Rishi Sunak’s campaign said the Foreign Secretary would increase borrowing to “historic and dangerous levels”, and place public finances into “serious jeopardy”, if she attempts both.
The comments came after Ms Truss, the frontrunner to be the next prime minister, signalled she could help firms and households with soaring energy bills with direct support this winter.
She was looking at assistance “across the board” despite in the past insisting she was focused on tax cuts rather than what she termed “giving out handouts”.
A statement from Mr Sunak’s campaign said: “Following weeks of rejecting direct support payments as ‘handouts’, Truss supporters have slowly woken up to the reality of what winter brings. They now say that they will provide people with help – but what help, for who, when and how it will be paid for remains a mystery.
“The reality is that Truss cannot deliver a support package as well as come good on £50 billion worth of unfunded, permanent tax cuts in one go.
“To do so would mean increasing borrowing to historic and dangerous levels, putting the public finances in serious jeopardy and plunging the economy into an inflation spiral.”
The row comes ahead of Ofgem’s announcement on Friday when the regulator is expected to hike the cap on energy bills from £1,971 to around £3,600.
The former chancellor’s team also seized on reports that Ms Truss is not planning to ask the independent Office for Budget Responsibility (OBR) for a forecast ahead of the emergency budget she is planning for next month.
“It’s no wonder they want to avoid independent scrutiny of the OBR in their emergency budget – they know you can’t do both and it’s time they came clean about that now,” Mr Sunak’s campaign said.
Ms Truss’s economic vision and her reported plans for the OBR, which is required to produce two forecasts a year, was coming under increasing attacks from Tory critics.
Lord Griffiths, the Conservative peer who served as Margaret Thatcher’s head of policy, said: “The Bank of England’s devastating outlook for the economy contrasts with Liz’s optimism – for her to now prevent the OBR doing proper analysis of the facts would seem to indicate complete loss of confidence in the policy she is advocating.”
Conservative heavyweight Michael Gove warned in an article for the Times that Ms Truss was on a “holiday from reality” with her plans for tax cuts during an economic crisis as he endorsed Mr Sunak.
Mr Gove, who served as levelling-up secretary until being sacked by Boris Johnson before his resignation as Tory leader, said Ms Truss’s vision puts the “stock options of FTSE 100 executives” before the nation’s poorest.
Business Secretary Kwasi Kwarteng, a close ally of Ms Truss who is tipped to be her chancellor, insisted there would be fresh support this winter as energy bills soar.
“I understand the deep anxiety this is causing. As winter approaches, millions of families will be concerned about how they are going to make ends meet,” he wrote in the Mail+.
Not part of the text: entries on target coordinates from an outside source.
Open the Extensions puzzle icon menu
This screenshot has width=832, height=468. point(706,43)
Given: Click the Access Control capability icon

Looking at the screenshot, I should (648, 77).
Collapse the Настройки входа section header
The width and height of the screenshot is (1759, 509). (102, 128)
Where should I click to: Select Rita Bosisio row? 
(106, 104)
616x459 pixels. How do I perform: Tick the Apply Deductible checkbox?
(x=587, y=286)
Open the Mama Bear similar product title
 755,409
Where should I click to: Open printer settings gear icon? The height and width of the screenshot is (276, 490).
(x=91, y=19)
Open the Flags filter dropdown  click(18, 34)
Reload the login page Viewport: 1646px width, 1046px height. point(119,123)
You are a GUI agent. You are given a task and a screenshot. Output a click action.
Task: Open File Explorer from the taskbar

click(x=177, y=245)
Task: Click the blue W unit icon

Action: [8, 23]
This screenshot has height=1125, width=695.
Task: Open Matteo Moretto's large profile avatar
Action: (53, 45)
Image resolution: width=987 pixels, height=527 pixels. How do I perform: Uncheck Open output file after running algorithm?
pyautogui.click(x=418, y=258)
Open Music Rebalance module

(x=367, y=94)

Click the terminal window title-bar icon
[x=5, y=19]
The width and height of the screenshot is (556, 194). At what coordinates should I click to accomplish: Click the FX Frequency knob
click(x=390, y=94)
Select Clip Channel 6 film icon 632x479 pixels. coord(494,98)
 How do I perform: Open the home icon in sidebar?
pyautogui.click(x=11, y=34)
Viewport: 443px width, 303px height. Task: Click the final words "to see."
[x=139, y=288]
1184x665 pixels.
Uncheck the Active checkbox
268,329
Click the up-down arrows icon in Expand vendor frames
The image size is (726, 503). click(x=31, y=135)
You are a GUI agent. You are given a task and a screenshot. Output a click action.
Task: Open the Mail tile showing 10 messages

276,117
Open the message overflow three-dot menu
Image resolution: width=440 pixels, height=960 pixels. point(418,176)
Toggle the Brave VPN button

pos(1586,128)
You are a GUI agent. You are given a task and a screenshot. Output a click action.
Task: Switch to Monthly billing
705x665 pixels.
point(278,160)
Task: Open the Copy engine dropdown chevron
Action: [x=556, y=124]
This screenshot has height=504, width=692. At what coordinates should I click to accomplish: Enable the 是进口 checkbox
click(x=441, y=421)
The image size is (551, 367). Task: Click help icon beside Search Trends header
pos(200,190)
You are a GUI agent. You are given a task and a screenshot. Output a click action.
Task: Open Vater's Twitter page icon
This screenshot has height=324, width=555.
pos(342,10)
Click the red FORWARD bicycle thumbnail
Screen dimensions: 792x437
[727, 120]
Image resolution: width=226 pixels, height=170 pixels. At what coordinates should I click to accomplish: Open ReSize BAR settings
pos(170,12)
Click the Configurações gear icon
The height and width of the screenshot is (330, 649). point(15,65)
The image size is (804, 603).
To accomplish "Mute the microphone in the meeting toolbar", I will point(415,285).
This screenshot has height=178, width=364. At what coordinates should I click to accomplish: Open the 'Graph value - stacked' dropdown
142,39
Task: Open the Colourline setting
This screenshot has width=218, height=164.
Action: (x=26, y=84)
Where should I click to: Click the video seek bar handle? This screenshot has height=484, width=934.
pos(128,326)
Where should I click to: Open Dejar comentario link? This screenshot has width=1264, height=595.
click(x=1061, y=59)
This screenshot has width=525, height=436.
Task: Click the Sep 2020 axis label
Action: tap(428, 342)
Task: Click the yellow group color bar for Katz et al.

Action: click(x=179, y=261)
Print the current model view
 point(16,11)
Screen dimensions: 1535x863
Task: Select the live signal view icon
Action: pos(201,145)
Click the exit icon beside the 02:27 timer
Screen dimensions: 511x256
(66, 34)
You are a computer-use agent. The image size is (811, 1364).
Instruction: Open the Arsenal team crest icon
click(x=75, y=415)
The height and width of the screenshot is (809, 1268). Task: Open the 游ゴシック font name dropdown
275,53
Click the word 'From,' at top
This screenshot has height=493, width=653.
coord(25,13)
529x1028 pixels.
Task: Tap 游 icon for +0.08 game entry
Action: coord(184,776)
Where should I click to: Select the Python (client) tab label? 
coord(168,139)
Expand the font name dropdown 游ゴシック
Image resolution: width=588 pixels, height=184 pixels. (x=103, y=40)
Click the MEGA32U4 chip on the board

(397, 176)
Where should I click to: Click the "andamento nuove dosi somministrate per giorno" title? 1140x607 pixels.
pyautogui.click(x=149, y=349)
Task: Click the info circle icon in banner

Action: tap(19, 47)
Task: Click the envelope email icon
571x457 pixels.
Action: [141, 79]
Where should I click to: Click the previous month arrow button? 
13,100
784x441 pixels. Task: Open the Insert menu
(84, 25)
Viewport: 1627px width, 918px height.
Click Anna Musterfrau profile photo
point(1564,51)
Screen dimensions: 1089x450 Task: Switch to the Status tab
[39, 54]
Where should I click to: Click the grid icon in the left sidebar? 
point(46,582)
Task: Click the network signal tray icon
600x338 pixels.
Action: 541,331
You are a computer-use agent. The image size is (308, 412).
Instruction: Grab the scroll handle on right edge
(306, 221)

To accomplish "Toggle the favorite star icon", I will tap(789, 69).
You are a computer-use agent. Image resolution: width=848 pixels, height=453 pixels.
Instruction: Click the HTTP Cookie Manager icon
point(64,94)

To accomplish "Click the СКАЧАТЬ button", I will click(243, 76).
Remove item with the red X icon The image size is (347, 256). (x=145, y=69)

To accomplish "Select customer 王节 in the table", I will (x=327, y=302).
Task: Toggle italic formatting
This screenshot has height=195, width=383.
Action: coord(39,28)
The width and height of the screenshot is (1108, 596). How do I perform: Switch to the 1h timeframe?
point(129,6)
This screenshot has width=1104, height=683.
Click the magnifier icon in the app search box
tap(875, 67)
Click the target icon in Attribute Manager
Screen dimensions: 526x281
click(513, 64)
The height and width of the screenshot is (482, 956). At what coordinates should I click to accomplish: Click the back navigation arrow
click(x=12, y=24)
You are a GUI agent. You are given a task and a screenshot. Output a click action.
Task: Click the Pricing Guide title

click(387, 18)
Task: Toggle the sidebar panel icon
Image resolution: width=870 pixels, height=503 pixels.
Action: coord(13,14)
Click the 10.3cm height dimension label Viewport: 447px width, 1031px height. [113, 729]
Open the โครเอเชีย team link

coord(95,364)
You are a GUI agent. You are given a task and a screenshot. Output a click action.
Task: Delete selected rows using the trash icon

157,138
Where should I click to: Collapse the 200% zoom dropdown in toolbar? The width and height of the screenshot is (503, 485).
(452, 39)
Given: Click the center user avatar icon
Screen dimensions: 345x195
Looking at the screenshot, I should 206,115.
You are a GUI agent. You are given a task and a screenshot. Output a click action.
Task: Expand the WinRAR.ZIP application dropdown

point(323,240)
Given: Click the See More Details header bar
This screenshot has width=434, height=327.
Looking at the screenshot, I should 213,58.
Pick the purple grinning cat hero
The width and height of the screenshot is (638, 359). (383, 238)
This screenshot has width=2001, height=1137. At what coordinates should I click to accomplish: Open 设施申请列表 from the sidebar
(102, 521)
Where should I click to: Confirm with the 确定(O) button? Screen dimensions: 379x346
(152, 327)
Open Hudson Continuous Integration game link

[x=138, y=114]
“But I want to reassure the British people that help is coming.”
Ms Truss was expressing optimism for the economy, saying there is “too much talk that there’s going to be a recession” as she insisted an economic slump is not inevitable despite the Bank’s forecast.
In an interview with the Sun on Sunday, she said she was looking at help “across the board” in a hint that there could be more support for businesses and households.
So far, she has focused on cutting taxes, such as an immediate reversal of the national insurance hike, while Mr Sunak has focused on trying to bring soaring inflation down.